Photorespiration is an ineluctable process in today’s plants, which dissipates some of the energy produced by photosynthesis and releases CO2. It begins when the enzyme RuBisCO acts on oxygen instead of carbon dioxide and creates toxic side-products (2-phosphoglycolate – 2PG) that require a set of costly recycling reactions. Photorespiration uses up fixed carbon and wastes energy thus reducing CO2 assimilation efficiency and biomass yield by ~30%. As such, it represents a prime target for improving agricultural productivity. Generally, hot, dry conditions tend to cause more photorespiration—unless plants have special features to minimize the problem.
RuBP oxygenase-carboxylase is a key enzyme in photosynthesis. In the process of carbon fixation, RuBisCO incorporates CO2 into an organic molecule during the first stage of the Calvin cycle. Hence, almost every carbon in the food we consumed and most of the fossil energy resources were ultimately derived from RuBisCO’s activity. RuBisCO is so important to plants that is one of the most abundant protein on Earth . But RuBisCO also has a major flaw: the enzyme cannot fully distinguish between CO2 and molecular oxygen. Thus, oxygen competes with CO2 as starting material for RuBisCO ‘s activity, causing a large fraction of the energy produced by photosynthesis to be wasted during the Photorespiration.

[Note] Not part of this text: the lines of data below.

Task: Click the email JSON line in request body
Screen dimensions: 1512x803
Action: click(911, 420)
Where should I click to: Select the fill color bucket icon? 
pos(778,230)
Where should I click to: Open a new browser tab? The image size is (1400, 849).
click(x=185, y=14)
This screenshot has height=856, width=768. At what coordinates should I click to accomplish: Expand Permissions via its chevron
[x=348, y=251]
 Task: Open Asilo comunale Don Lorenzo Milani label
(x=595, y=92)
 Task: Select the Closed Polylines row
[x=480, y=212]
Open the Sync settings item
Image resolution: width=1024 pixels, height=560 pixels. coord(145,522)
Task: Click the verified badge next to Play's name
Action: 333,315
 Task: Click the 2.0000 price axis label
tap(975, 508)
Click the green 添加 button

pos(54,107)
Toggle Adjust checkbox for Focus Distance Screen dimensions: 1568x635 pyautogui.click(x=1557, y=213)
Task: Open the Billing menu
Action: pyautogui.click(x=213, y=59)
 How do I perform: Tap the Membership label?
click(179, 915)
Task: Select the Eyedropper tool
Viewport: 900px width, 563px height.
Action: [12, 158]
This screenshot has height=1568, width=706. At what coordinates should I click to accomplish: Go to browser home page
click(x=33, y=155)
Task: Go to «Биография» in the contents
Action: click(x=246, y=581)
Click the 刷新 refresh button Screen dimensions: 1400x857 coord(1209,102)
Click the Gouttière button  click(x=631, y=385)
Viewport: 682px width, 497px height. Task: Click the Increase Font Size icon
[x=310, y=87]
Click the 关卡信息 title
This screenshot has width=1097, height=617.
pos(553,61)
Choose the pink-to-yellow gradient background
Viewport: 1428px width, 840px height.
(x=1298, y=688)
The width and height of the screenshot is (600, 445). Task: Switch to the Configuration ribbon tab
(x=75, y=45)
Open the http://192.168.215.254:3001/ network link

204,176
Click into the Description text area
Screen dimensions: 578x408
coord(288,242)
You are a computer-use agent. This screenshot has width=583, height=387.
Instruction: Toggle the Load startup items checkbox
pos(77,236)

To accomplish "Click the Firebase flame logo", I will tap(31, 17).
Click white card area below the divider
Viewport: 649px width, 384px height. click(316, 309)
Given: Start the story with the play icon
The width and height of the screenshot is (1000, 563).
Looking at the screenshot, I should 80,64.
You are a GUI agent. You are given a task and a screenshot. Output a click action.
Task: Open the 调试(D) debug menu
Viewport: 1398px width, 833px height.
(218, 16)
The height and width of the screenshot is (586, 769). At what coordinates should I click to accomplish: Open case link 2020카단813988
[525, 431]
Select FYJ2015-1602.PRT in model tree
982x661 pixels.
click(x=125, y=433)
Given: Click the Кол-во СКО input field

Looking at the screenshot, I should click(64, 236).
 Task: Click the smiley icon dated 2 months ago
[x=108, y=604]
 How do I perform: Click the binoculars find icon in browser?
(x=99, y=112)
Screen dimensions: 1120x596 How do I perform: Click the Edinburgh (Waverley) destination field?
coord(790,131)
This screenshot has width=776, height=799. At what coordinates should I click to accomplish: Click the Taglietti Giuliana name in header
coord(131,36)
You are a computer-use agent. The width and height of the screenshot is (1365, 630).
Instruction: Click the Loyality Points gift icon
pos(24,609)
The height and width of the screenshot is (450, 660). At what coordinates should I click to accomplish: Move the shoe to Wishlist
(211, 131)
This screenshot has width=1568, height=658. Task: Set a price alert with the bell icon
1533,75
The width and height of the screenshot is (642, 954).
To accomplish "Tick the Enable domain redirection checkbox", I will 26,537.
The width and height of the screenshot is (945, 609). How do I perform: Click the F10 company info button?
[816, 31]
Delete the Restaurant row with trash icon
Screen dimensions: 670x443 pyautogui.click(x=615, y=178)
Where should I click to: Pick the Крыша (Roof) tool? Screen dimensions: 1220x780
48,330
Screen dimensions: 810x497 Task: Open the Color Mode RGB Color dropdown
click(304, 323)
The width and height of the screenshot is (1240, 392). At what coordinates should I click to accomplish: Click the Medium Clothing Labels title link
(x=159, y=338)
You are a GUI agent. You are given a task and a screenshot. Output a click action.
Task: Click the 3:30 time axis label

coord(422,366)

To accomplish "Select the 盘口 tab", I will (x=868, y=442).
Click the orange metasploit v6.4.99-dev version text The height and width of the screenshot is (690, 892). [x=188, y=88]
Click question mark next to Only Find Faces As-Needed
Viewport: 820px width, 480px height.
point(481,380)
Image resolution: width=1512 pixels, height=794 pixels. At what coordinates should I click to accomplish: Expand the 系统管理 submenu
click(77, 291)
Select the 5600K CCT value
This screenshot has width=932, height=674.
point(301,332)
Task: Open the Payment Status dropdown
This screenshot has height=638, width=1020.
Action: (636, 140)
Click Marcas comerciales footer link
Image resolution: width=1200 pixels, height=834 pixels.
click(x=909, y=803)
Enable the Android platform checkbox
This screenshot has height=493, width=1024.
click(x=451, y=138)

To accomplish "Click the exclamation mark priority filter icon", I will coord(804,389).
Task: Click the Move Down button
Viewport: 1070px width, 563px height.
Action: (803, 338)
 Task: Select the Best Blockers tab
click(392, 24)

Carbon fixation or сarbon assimilation is the process by which inorganic carbon (particularly in the form of CO2) is converted to organic compounds by living organisms. The organic compounds are then used to store energy (e.g. sugars) and as building blocks for other important biomolecules. The most prominent example of carbon fixation is photosynthesis, in particular thanks to a set of reactions called Calvin Benson cycle that convert CO2 and other compounds into glucose in the chloroplasts of plants and algae, and in the cyanobacteria by energy harnessed in advance from sun light.
The majority of plants (85%), including rice, wheat, soybeans and all trees, are C3 plants, which have no special features to combat photorespiration. They only use the Calvin Benson cycle for fixing the CO2 from the atmosphere. They have the disadvantage that in warm and dry conditions their photosynthetic efficiency suffers because of photorespiration.
C4 plants minimize photorespiration by separating initial CO2 fixation and the Calvin cycle in space, performing these steps in different cell types. This solution implies that the leaf anatomy is organized in specific cell compartments: the light-dependent reactions occur in the mesophyll cells (spongy tissue in the middle of the leaf) while the Calvin cycle occurs in special cells around the leaf veins, called bundle-sheath cells. In the latter, thanks to the active transfer of CO2, the environment has 10-120x more CO2 available, thus reducing RuBisCO’s activity on oxygen and the resulting photorespiration. The drawback to C4 photosynthesis is the extra energy needed to transfer molecules back and forth from different cell types. The C4 pathway is used in about 3%, percent of all vascular plants; some examples are crabgrass, sugarcane and corn. C4 plants are common in habitats that are hot but are less abundant in areas that are cooler. In hot conditions, the benefits of reduced photorespiration likely exceed the associated costs.
The design of alternative photorespiration routes to date is restricted to pathways that release CO2, leaving space of considerable further improvement. Another opportunity to reduce the inefficiencies of photorespiration is to take inspiration from the naturally occurring C4 metabolism, which serves as a carbon-pump that increases the CO2 concentrations near RuBisCO. Yet, attempts to include C4 metabolism into C3 crops have only met with limited success, primarily due to difficulties in changing leaf anatomy and the complex cellular regulatory networks. In G4C these shortcomings are overcome by focusing on the sunflower, which belongs to a tribe of plants with an innate capacity to evolve towards the C4 metabolism (C3-C4 intermediacy).
These plants have intermediate leaf anatomies that contain bundle sheath cells that are less distinct and developed than the C4 plants. These intermediates are characterized by their resistance to photorespiration so that they can operate in higher temperatures and dryer environments than C3 plants.
Often metabolism that minimizes the deleterious effects of photorespiration still leads to the release of CO2, thus decrease carbon fixation rate and yield, just like in natural photorespiration. In G4C we will develop a CO2-positive pump, that avoid releasing back the CO2, thus keeping it available for the plant metabolism.